### [Exercise objective]
Please print the data below word for word, starting at the line containing "Task: Click the green Cast screen icon" and running through the end of the data, with the pictures left out.

** BEGIN Recorded data **

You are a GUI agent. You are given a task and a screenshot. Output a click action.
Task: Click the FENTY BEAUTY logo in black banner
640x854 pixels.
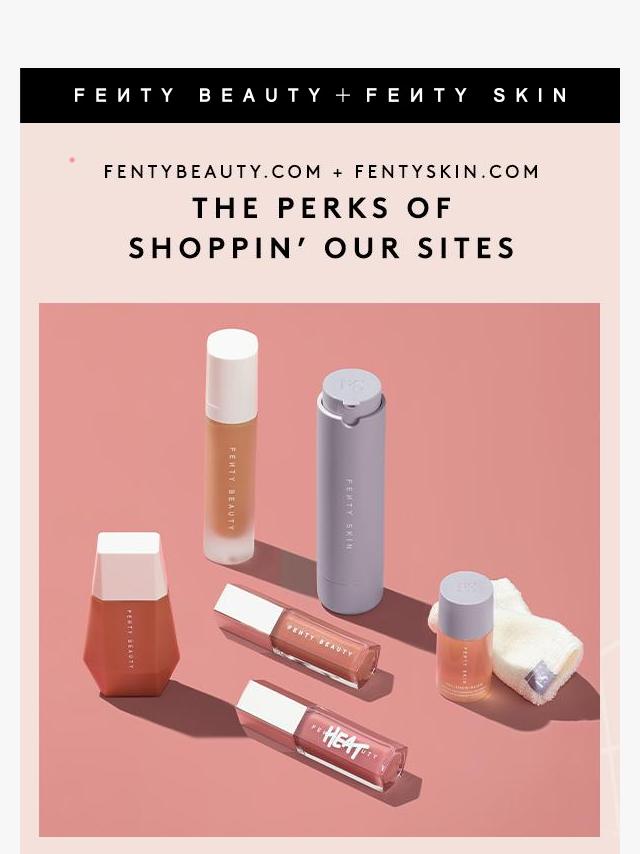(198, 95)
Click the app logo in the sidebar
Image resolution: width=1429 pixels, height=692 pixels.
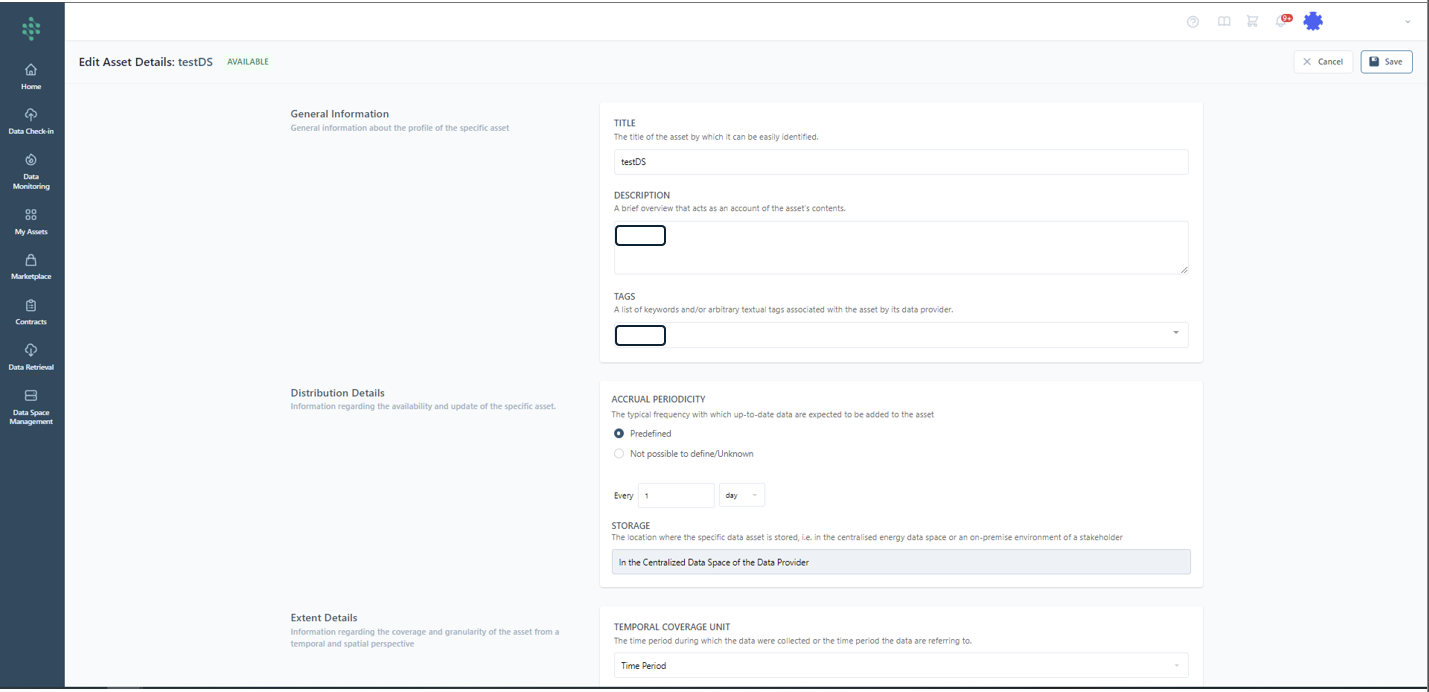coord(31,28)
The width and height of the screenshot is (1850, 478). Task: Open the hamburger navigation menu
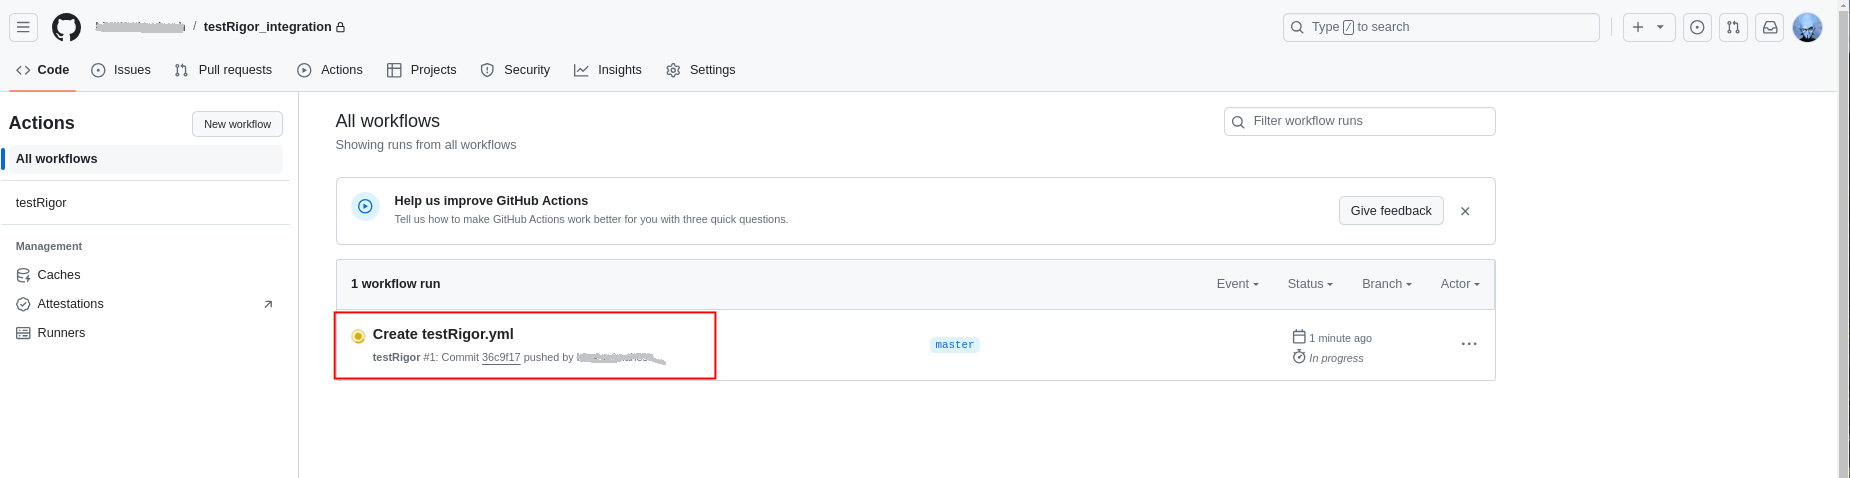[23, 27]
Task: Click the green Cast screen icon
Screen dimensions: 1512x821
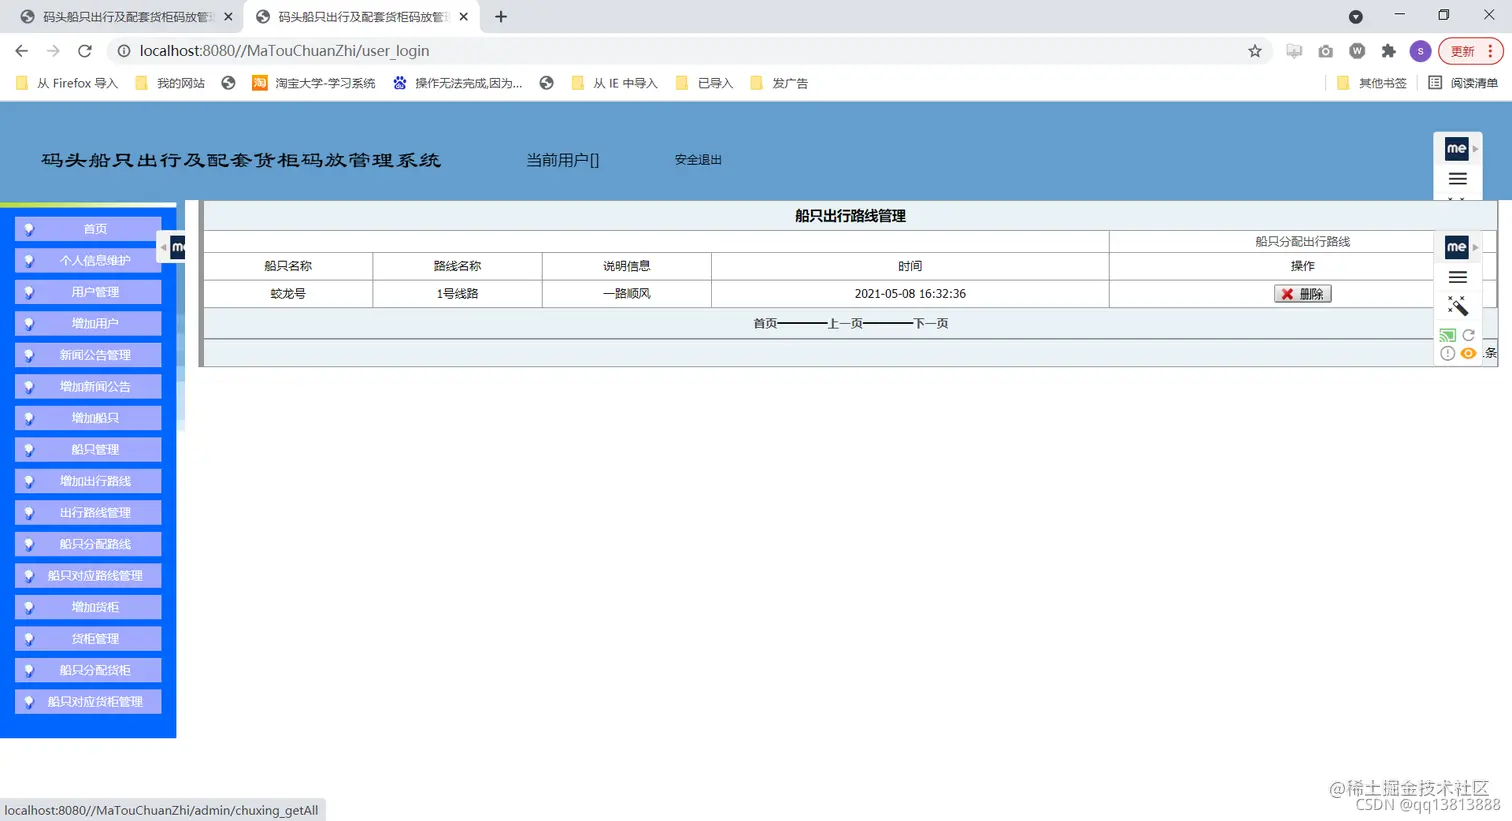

** END Recorded data **

### [Solution for this exercise]
Task: Click the green Cast screen icon
Screen dimensions: 1512x821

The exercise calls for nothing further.